Abschluss- und Übergabeprüfung

  1. Originale sind von Bearbeitungen getrennt und als solche bezeichnet.
  2. Herkunft, Lizenz, Einwilligung und zulässige Nutzung sind dokumentiert.
  3. Ein Verarbeitungsweg verbindet Original und veröffentlichtes Ergebnis.
  4. Formate wurden geöffnet, Exporte stichprobenartig kontrolliert.
  5. Zugriff, Backup, Löschereignis und Aufbewahrungsquelle sind benannt.
  6. Abgabefassung verweist auf die richtige Daten- oder Materialversion.

Übergebe keine Datensammlung kommentarlos. Eine berechtigte Person sollte mit der Readme den Aufbau verstehen, ohne sensible Bereiche unnötig zu öffnen. Fixiere danach Rollen: Wer verwaltet, wer darf freigeben, wer führt eine fällige Löschung aus? Bei einer Einzelarbeit kann die Hochschule bestimmte Unterlagen übernehmen; kläre dies vor Ende deines Accounts.

Wiederherstellung praktisch testen

Wähle vor Projektabschluss einen zentralen Ergebnisweg und rekonstruiere ihn aus dem archivierten Paket: richtige Originalversion finden, dokumentierte Verarbeitung ausführen, Analyse öffnen und berichtete Tabelle zuordnen. Der Test muss nicht jede Berechnung wiederholen. Er soll zeigen, ob Namen, Formate, Abhängigkeiten und Anweisungen genügen. Notiere Abweichungen und korrigiere die Readme, nicht heimlich den Originalstand.

Teste außerdem einen Verlustfall. Kann eine versehentlich entfernte Arbeitsdatei aus der genehmigten Sicherung wiederhergestellt werden, ohne dafür eine unsichere Privatkopie zu benötigen? Sind Entschlüsselung und verantwortliche Kontaktperson dokumentiert, ohne Schlüssel offenzulegen? Ein erfolgreicher Test belegt Betriebsfähigkeit; ein Fehler zeigt konkret, welcher Teil des Plans vor der Übergabe verbessert werden muss.

Qualitätsstichprobe: Ziehe bei tabellarischen Daten einige Fälle vom Original bis zur Ergebnistabelle nach. Vergleiche Kennung, Eingabewert, Bereinigungsregel und analysierten Wert. Bei Interviews folgst du einer anonymisierten Textstelle von Aufnahme oder Ursprungsnotiz über Transkript und Codierung bis zum Zitat, soweit Einwilligung und Schutz dies erlauben. Bei Software prüfst du einen Testfall samt Eingabe, Version und Ausgabe. Die Stichprobe beweist nicht die Fehlerfreiheit des gesamten Bestands, zeigt aber, ob die Dokumentationskette praktisch funktioniert. Dokumentiere Auswahl, Ergebnis und Korrektur, ohne vertrauliche Inhalte zu vervielfältigen. Tauchen systematische Unterschiede auf, erweitere die Prüfung begründet und informiere die zuständige Betreuung.

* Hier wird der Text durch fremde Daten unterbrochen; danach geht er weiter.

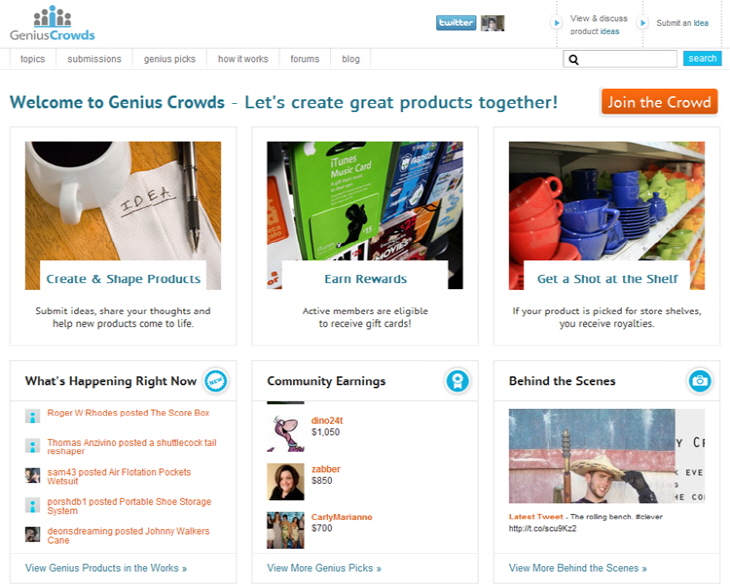Viewport: 730px width, 588px height.
Task: Click the blue search button
Action: 702,58
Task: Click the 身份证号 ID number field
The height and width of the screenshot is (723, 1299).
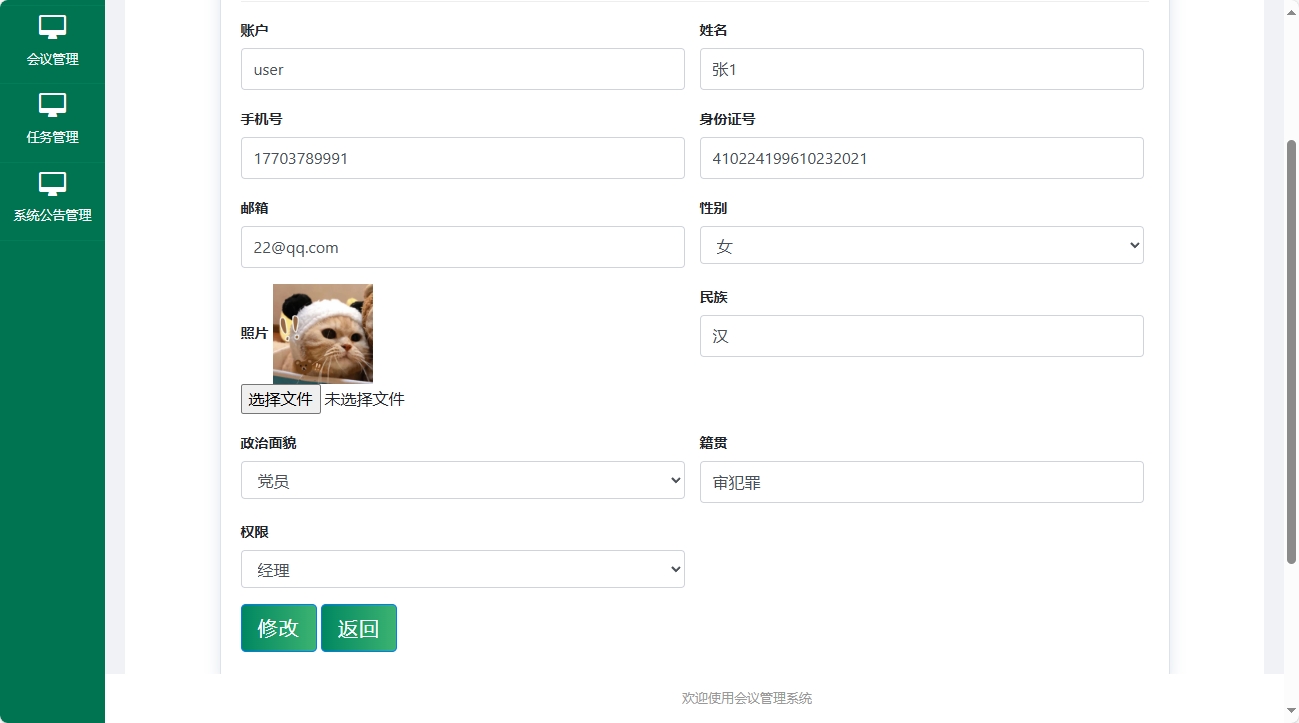Action: (x=920, y=157)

Datenschutzgrenze: Bewahre nicht vorsorglich alles auf. Rechtmäßigkeit, Zweckbindung und lokale Fristen sind Teil guter wissenschaftlicher Praxis.

Quellen

  1. DFG-Kodex, Dokumentation und Archivierung.
  2. re3data: Registry of Research Data Repositories.
  3. forschungsdaten.info: institutionelles Portal zum Forschungsdatenmanagement.